- [Work order]: Line by line, transcribe the records exactly.

- [The records]:
—————

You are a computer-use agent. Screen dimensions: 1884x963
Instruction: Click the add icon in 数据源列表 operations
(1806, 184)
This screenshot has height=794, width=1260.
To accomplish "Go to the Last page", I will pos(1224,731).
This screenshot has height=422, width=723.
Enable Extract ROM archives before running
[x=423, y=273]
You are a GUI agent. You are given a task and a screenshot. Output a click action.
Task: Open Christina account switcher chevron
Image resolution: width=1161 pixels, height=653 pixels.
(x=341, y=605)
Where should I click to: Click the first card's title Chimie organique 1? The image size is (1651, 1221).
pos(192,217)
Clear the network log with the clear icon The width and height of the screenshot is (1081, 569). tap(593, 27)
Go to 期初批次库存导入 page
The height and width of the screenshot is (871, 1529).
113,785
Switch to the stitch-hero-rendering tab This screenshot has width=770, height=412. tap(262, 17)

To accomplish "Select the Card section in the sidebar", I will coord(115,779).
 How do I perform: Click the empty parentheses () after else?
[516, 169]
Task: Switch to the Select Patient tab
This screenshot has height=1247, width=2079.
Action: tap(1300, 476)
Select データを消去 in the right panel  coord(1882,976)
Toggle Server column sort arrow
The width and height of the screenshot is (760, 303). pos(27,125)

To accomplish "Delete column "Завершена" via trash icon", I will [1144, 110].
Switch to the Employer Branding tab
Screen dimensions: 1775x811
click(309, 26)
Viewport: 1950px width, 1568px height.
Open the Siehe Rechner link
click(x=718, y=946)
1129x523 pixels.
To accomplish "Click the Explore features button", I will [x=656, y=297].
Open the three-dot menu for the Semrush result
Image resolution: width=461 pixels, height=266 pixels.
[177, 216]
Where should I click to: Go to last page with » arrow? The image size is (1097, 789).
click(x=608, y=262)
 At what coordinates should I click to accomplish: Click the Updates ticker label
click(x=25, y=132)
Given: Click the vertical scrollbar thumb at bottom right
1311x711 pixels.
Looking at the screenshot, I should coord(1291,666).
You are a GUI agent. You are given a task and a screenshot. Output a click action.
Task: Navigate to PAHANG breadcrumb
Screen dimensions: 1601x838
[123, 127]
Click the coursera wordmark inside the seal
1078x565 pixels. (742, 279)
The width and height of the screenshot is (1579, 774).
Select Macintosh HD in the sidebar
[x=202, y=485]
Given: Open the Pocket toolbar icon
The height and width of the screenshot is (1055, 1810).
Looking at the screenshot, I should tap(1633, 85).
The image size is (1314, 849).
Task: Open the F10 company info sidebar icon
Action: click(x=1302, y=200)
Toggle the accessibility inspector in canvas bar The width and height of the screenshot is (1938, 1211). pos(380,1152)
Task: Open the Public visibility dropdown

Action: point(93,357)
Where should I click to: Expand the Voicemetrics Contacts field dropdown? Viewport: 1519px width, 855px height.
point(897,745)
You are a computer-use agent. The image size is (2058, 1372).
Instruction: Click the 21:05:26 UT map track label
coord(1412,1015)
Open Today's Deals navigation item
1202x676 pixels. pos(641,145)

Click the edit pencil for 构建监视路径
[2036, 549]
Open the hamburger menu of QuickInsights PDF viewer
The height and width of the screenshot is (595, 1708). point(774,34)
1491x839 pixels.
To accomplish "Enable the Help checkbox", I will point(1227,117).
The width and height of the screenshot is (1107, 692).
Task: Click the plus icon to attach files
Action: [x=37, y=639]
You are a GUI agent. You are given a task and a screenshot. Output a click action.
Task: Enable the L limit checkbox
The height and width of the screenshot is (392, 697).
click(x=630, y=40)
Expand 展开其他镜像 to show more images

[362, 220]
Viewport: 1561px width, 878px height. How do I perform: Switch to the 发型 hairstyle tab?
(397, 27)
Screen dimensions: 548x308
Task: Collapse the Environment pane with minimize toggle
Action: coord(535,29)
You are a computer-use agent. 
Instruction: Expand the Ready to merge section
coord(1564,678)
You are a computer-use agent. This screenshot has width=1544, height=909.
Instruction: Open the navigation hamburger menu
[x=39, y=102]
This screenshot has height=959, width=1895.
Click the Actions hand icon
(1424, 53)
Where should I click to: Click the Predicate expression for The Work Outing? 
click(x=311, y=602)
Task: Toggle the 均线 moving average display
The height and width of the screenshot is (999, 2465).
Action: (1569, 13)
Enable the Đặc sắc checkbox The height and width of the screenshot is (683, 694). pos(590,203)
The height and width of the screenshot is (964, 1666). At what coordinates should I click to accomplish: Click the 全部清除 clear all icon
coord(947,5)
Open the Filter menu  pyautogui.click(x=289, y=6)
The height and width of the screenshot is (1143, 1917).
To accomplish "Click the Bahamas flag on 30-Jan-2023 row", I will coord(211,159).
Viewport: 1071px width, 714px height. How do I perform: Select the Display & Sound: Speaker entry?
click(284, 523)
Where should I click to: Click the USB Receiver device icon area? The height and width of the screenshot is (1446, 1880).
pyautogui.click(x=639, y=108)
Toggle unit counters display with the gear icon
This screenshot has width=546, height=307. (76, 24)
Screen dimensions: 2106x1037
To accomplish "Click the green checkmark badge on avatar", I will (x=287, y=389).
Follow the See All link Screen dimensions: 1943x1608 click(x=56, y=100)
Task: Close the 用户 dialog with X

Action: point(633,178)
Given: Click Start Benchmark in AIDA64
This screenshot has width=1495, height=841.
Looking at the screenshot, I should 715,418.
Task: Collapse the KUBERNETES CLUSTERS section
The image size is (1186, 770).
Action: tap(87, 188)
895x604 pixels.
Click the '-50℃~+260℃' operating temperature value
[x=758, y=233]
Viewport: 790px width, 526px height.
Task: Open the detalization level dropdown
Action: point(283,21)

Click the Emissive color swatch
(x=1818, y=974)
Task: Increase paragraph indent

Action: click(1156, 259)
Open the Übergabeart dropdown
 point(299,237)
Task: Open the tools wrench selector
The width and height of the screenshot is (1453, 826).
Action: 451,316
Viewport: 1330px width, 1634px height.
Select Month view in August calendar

—————

- [Exercise solution]:
You are a computer-use agent. Screen dimensions: 1884x963
Instruction: Click the add icon in 数据源列表 operations
(1806, 184)
This screenshot has height=794, width=1260.
To accomplish "Go to the Last page", I will pos(1224,731).
This screenshot has height=422, width=723.
Enable Extract ROM archives before running
[x=423, y=273]
You are a GUI agent. You are given a task and a screenshot. Output a click action.
Task: Open Christina account switcher chevron
Image resolution: width=1161 pixels, height=653 pixels.
(x=341, y=605)
Where should I click to: Click the first card's title Chimie organique 1? The image size is (1651, 1221).
pos(192,217)
Clear the network log with the clear icon The width and height of the screenshot is (1081, 569). tap(593, 27)
Go to 期初批次库存导入 page
The height and width of the screenshot is (871, 1529).
113,785
Switch to the stitch-hero-rendering tab This screenshot has width=770, height=412. tap(262, 17)

To accomplish "Select the Card section in the sidebar", I will coord(115,779).
 How do I perform: Click the empty parentheses () after else?
[516, 169]
Task: Switch to the Select Patient tab
This screenshot has height=1247, width=2079.
Action: tap(1300, 476)
Select データを消去 in the right panel  coord(1882,976)
Toggle Server column sort arrow
The width and height of the screenshot is (760, 303). pos(27,125)

To accomplish "Delete column "Завершена" via trash icon", I will [1144, 110].
Switch to the Employer Branding tab
Screen dimensions: 1775x811
click(309, 26)
Viewport: 1950px width, 1568px height.
Open the Siehe Rechner link
click(x=718, y=946)
1129x523 pixels.
To accomplish "Click the Explore features button", I will [x=656, y=297].
Open the three-dot menu for the Semrush result
Image resolution: width=461 pixels, height=266 pixels.
[177, 216]
Where should I click to: Go to last page with » arrow? The image size is (1097, 789).
click(x=608, y=262)
 At what coordinates should I click to accomplish: Click the Updates ticker label
click(x=25, y=132)
Given: Click the vertical scrollbar thumb at bottom right
1311x711 pixels.
Looking at the screenshot, I should coord(1291,666).
You are a GUI agent. You are given a task and a screenshot. Output a click action.
Task: Navigate to PAHANG breadcrumb
Screen dimensions: 1601x838
[123, 127]
Click the coursera wordmark inside the seal
1078x565 pixels. (742, 279)
The width and height of the screenshot is (1579, 774).
Select Macintosh HD in the sidebar
[x=202, y=485]
Given: Open the Pocket toolbar icon
The height and width of the screenshot is (1055, 1810).
Looking at the screenshot, I should tap(1633, 85).
The image size is (1314, 849).
Task: Open the F10 company info sidebar icon
Action: click(x=1302, y=200)
Toggle the accessibility inspector in canvas bar The width and height of the screenshot is (1938, 1211). pos(380,1152)
Task: Open the Public visibility dropdown

Action: point(93,357)
Where should I click to: Expand the Voicemetrics Contacts field dropdown? Viewport: 1519px width, 855px height.
point(897,745)
You are a computer-use agent. The image size is (2058, 1372).
Instruction: Click the 21:05:26 UT map track label
coord(1412,1015)
Open Today's Deals navigation item
1202x676 pixels. pos(641,145)

Click the edit pencil for 构建监视路径
[2036, 549]
Open the hamburger menu of QuickInsights PDF viewer
The height and width of the screenshot is (595, 1708). point(774,34)
1491x839 pixels.
To accomplish "Enable the Help checkbox", I will point(1227,117).
The width and height of the screenshot is (1107, 692).
Task: Click the plus icon to attach files
Action: [x=37, y=639]
You are a GUI agent. You are given a task and a screenshot. Output a click action.
Task: Enable the L limit checkbox
The height and width of the screenshot is (392, 697).
click(x=630, y=40)
Expand 展开其他镜像 to show more images

[362, 220]
Viewport: 1561px width, 878px height. How do I perform: Switch to the 发型 hairstyle tab?
(397, 27)
Screen dimensions: 548x308
Task: Collapse the Environment pane with minimize toggle
Action: coord(535,29)
You are a computer-use agent. 
Instruction: Expand the Ready to merge section
coord(1564,678)
You are a computer-use agent. This screenshot has width=1544, height=909.
Instruction: Open the navigation hamburger menu
[x=39, y=102]
This screenshot has height=959, width=1895.
Click the Actions hand icon
(1424, 53)
Where should I click to: Click the Predicate expression for The Work Outing? 
click(x=311, y=602)
Task: Toggle the 均线 moving average display
The height and width of the screenshot is (999, 2465).
Action: (1569, 13)
Enable the Đặc sắc checkbox The height and width of the screenshot is (683, 694). pos(590,203)
The height and width of the screenshot is (964, 1666). At what coordinates should I click to accomplish: Click the 全部清除 clear all icon
coord(947,5)
Open the Filter menu  pyautogui.click(x=289, y=6)
The height and width of the screenshot is (1143, 1917).
To accomplish "Click the Bahamas flag on 30-Jan-2023 row", I will coord(211,159).
Viewport: 1071px width, 714px height. How do I perform: Select the Display & Sound: Speaker entry?
click(284, 523)
Where should I click to: Click the USB Receiver device icon area? The height and width of the screenshot is (1446, 1880).
pyautogui.click(x=639, y=108)
Toggle unit counters display with the gear icon
This screenshot has width=546, height=307. (76, 24)
Screen dimensions: 2106x1037
To accomplish "Click the green checkmark badge on avatar", I will (x=287, y=389).
Follow the See All link Screen dimensions: 1943x1608 click(x=56, y=100)
Task: Close the 用户 dialog with X

Action: point(633,178)
Given: Click Start Benchmark in AIDA64
This screenshot has width=1495, height=841.
Looking at the screenshot, I should 715,418.
Task: Collapse the KUBERNETES CLUSTERS section
The image size is (1186, 770).
Action: tap(87, 188)
895x604 pixels.
Click the '-50℃~+260℃' operating temperature value
[x=758, y=233]
Viewport: 790px width, 526px height.
Task: Open the detalization level dropdown
Action: point(283,21)

Click the Emissive color swatch
(x=1818, y=974)
Task: Increase paragraph indent

Action: click(1156, 259)
Open the Übergabeart dropdown
 point(299,237)
Task: Open the tools wrench selector
The width and height of the screenshot is (1453, 826).
Action: 451,316
Viewport: 1330px width, 1634px height.
Select Month view in August calendar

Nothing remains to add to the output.